Excerpt to read ▸
Here we go again. America's vaunted criminal justice system has two convicted felons, neither of whom will ever be free to transgress in public again, both claiming to have been the murderer of a gay Richmond antiques dealer. And they're not the only claimants. According to this story in the Times-Dispatch a death row inmate in Florida maintains that he, not an Iowa inmate that pleaded no contest to the murder charge, is the real killer of Henry Weatherford, Jr. in 1994.
The case against Lonnie Ray Wiseman in Weatherford's murder is based on the newest form of disputable evidence, DNA testing. Tissue samples of arrested individuals are routinely taken, their DNA profiled and then matched against a database of DNA gathered at crime scenes. Wiseman was tied to the murder on the basis of DNA samples gathered from Weatherford's car and then sentenced last month.
Like its pseudo-scientific predecessors fingerprinting and lie detectors, DNA matching, which can't be explained by the cops that take the samples, the prosecutors that introduce it as evidence, the judges that admit it or the juries that convict on its basis, has become accepted with zero public understanding purely because of supposed scientific validity. People go for it based on technology that's understood by only a small number of so-called experts. We see the same phenomenon with the computer-generated models used to explain climate change and economic events. Not surprisingly, the people that perform the tests and modelling are sometimes found to have falsified the results for various reasons.
"Cold cases", unsolved crimes that date back decades, are apparently what cops investigate when they run out of doughnuts. Both of these guys are career criminals that have been in jail for years but somehow it's important to tag at least one of them with the responsibility for a an event that occurred when Mrs. Bill Clinton was still a housewife and a first-class stamp cost 29 cents. Changing the name of the killer will make a big improvement in American life.
Here's another example. This guy is on Arizona's death row but there's a possibility Utah might extradite him to stand trial for another murder.
Best of all, DNA evidence has identified the notorious "Jack the Ripper", who terrorized the ladies of the evening in the Whitechapel district of London in 1888, as the Daily Mail can now reveal.
Unfortunately, studies have determined that DNA testing doesn't necessarily produce a positive match.

Dataset excerpt ▸
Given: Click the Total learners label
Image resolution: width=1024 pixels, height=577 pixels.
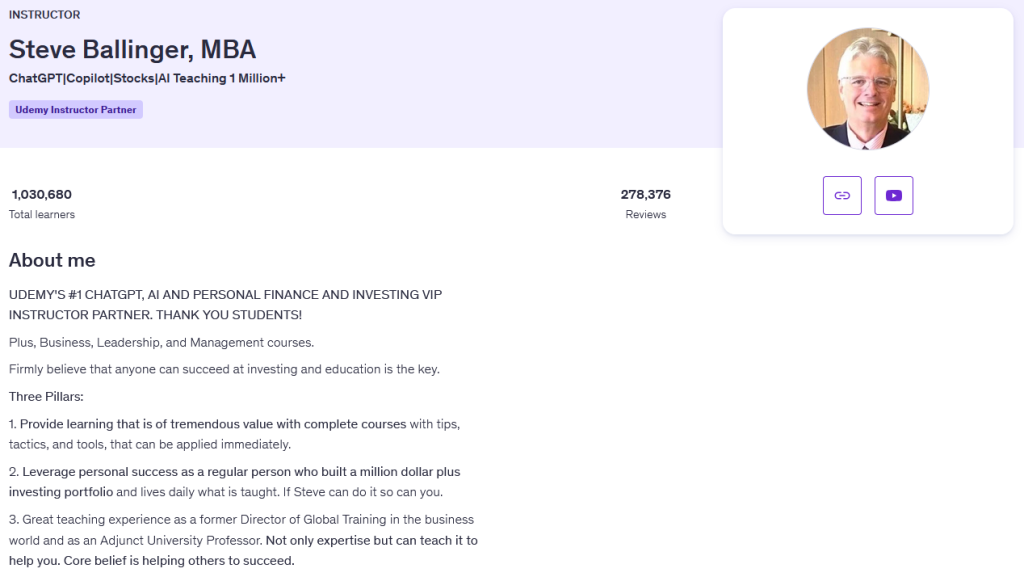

Your goal ▸
Copy word for word the part of the commentary on DNA evidence that opens with the words containing "Here we go again." and closes with "sentenced last month.". The listing has no connection to the commentary on DNA evidence.

Solution ▸
Here we go again. America's vaunted criminal justice system has two convicted felons, neither of whom will ever be free to transgress in public again, both claiming to have been the murderer of a gay Richmond antiques dealer. And they're not the only claimants. According to this story in the Times-Dispatch a death row inmate in Florida maintains that he, not an Iowa inmate that pleaded no contest to the murder charge, is the real killer of Henry Weatherford, Jr. in 1994.
The case against Lonnie Ray Wiseman in Weatherford's murder is based on the newest form of disputable evidence, DNA testing. Tissue samples of arrested individuals are routinely taken, their DNA profiled and then matched against a database of DNA gathered at crime scenes. Wiseman was tied to the murder on the basis of DNA samples gathered from Weatherford's car and then sentenced last month.